I have been investigating transactions and it appears that they take call of them selves in EF as long as i pass false to savechanges..

SaveChanges(false)

and if all goes well then AcceptAllChanges()

Question is what is something goes bad, don't have to rollback? or as soon as the my method goes out of scope its ended?

What happens to any indentiy columns that were assigned half way through the transaction.. i presume if somebody else added a record after mine before mine went bad then this means there will be a missing Identity value.

Is there any reason to use standard "transactionScope" in code?

ideas? - thanks

+19  A: 

With the Entity Framework most of the time SaveChanges() is sufficient. This creates a transaction, or enlists in any ambient transaction, and does all the necessary work in that transaction.

Sometimes though the SaveChanges(false) + AcceptAllChanges() pairing is useful.

The most useful place for this is in situations where you want to do a distributed transaction across two different Contexts.

I.e. something like this (bad):

using (TransactionScope scope = new TransactionScope())
{
    //Do something with context1
    //Do something with context2

    //Save and discard changes
    context1.SaveChanges();

    //Save and discard changes
    context2.SaveChanges();

    //if we get here things are looking good.
    scope.Complete();
}

If context1.SaveChanges() succeeds and but context2.SaveChanges() fails the whole distributed transaction is aborted. But unfortunately the Entity Framework has already discarded the changes on context1, so you can't replay or effectively log the failure.

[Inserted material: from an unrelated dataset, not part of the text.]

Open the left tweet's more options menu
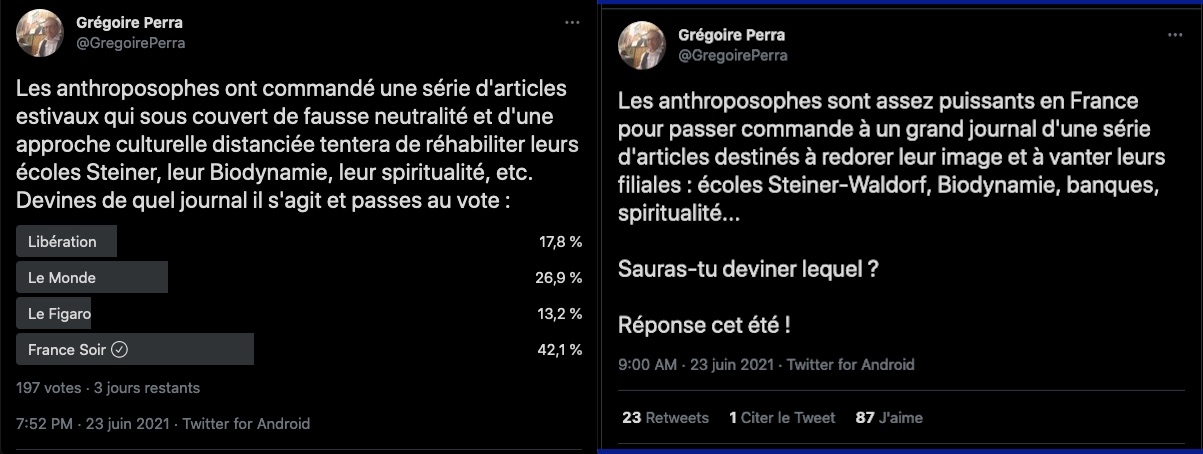This screenshot has width=1203, height=454. 571,21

But if you change your code to look like this:

using (TransactionScope scope = new TransactionScope())
{
    //Do something with context1
    //Do something with context2

    //Save Changes but don't discard yet
    context1.SaveChanges(false);

    //Save Changes but don't discard yet
    context2.SaveChanges(false);

    //if we get here things are looking good.
    scope.Complete();
    context1.AcceptAllChanges();
    context2.AcceptAllChanges();

}

While the call to SaveChanges(false) sends the necessary commands to the database, the context itself is not changed, so you can do it again if necessary, or you can interrogate the ObjectStateManager if you want.

This means if the transaction actually aborts you can compensate, by either re-trying or logging state of each contexts ObjectStateManager somewhere.

See this blog post for more

Hope this helps

Alex

Alex James
Thats great, thanks... So if something fails don't i have to rollback?? SaveChanges, marks it for being saved, but doesn't actually commit until i do acceptallchanges.. but if something goes wrong.. i will need to rollback won't i so that my object returns to its correct state?
mark smith
@Mark: if by "roll-back" you mean, revert your objects to the state that they are in in the database, then no, you wouldn't want to do that because you'd lose all the user's changes to the objects. `SaveChanges(false)` does the actual updating to the database, while `AcceptAllChanges()` tells EF, "Okay, you can forget which things need to be saved, because they've been sucessfully saved." If `SaveChanges(false)` fails, `AcceptAllChanges()` will never be called and EF will still consider your object as having properties that were changed and need to be saved back to the database.